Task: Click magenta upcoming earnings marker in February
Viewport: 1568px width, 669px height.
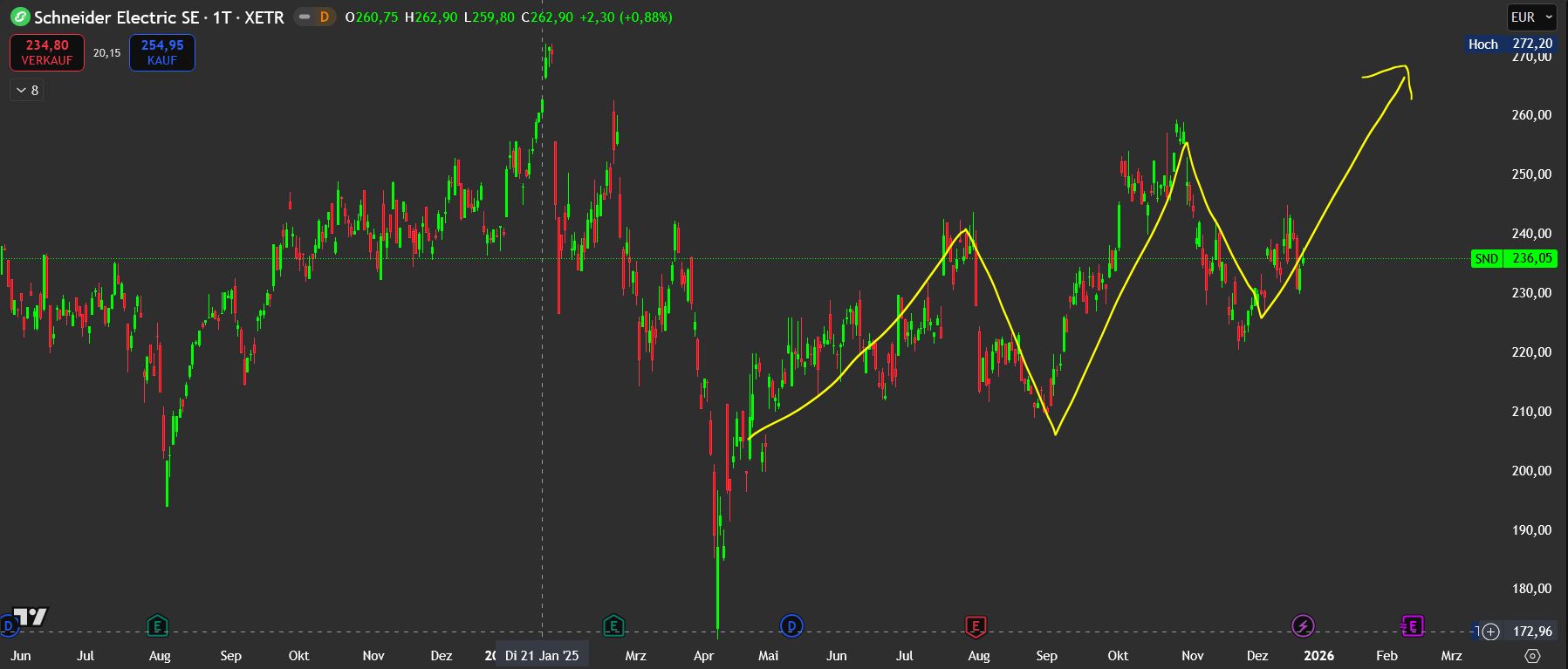Action: [x=1412, y=625]
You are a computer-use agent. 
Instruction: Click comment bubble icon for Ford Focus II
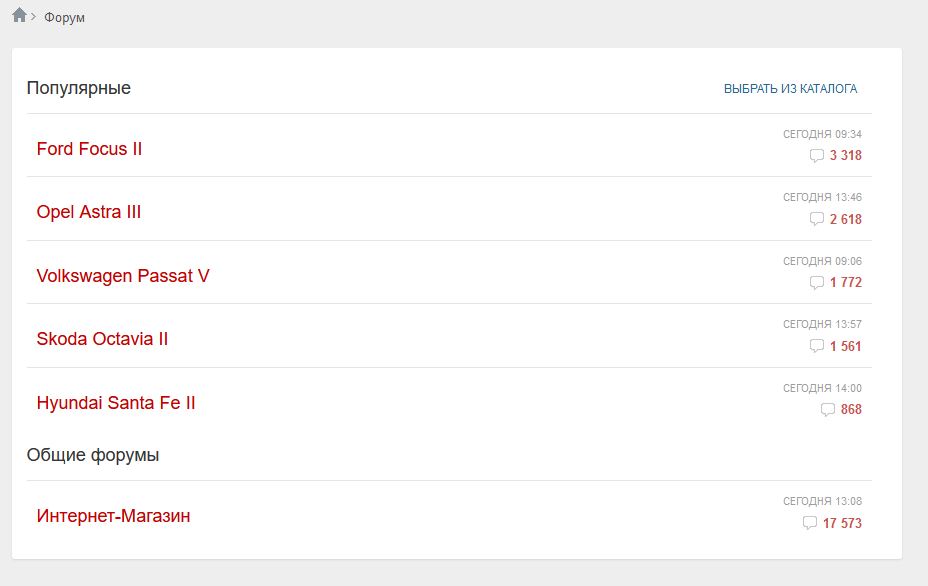[816, 156]
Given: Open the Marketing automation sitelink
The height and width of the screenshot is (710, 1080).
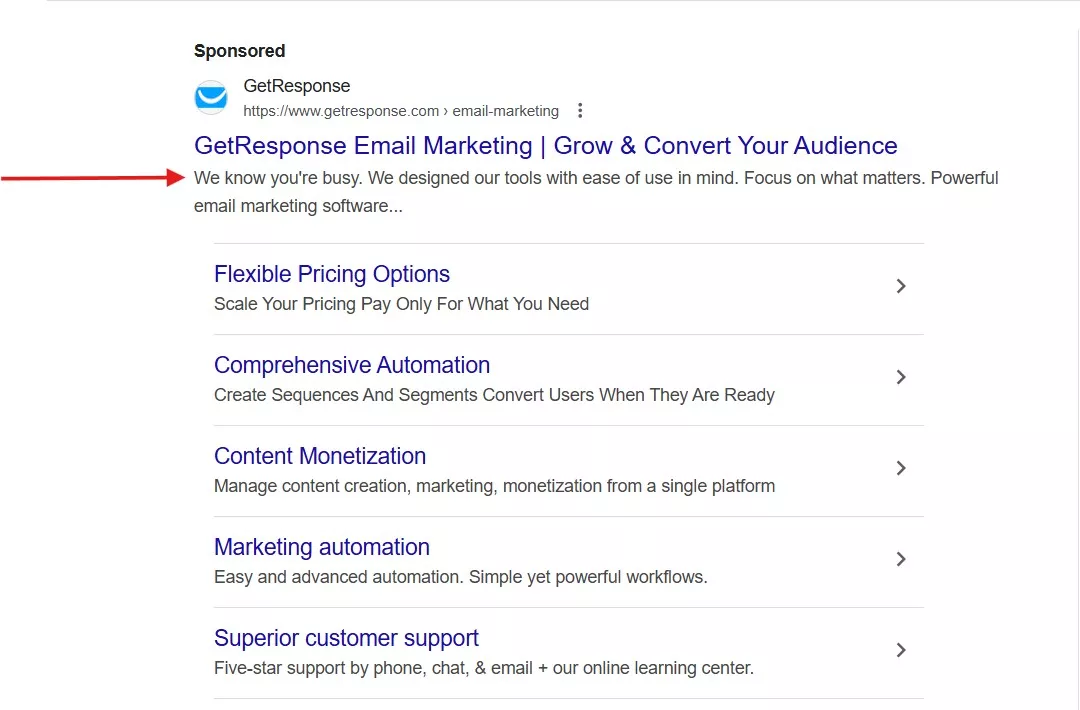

What you have to do: Rewrite the lines above with "comment bubble icon" changed to "speech bubble icon" and everything else left as it is. Leave the pictures out.

Task output:
Task: Click magenta upcoming earnings marker in February
Viewport: 1568px width, 669px height.
Action: [x=1412, y=625]
You are a computer-use agent. 
Instruction: Click speech bubble icon for Ford Focus II
[816, 156]
Given: Open the Marketing automation sitelink
The height and width of the screenshot is (710, 1080).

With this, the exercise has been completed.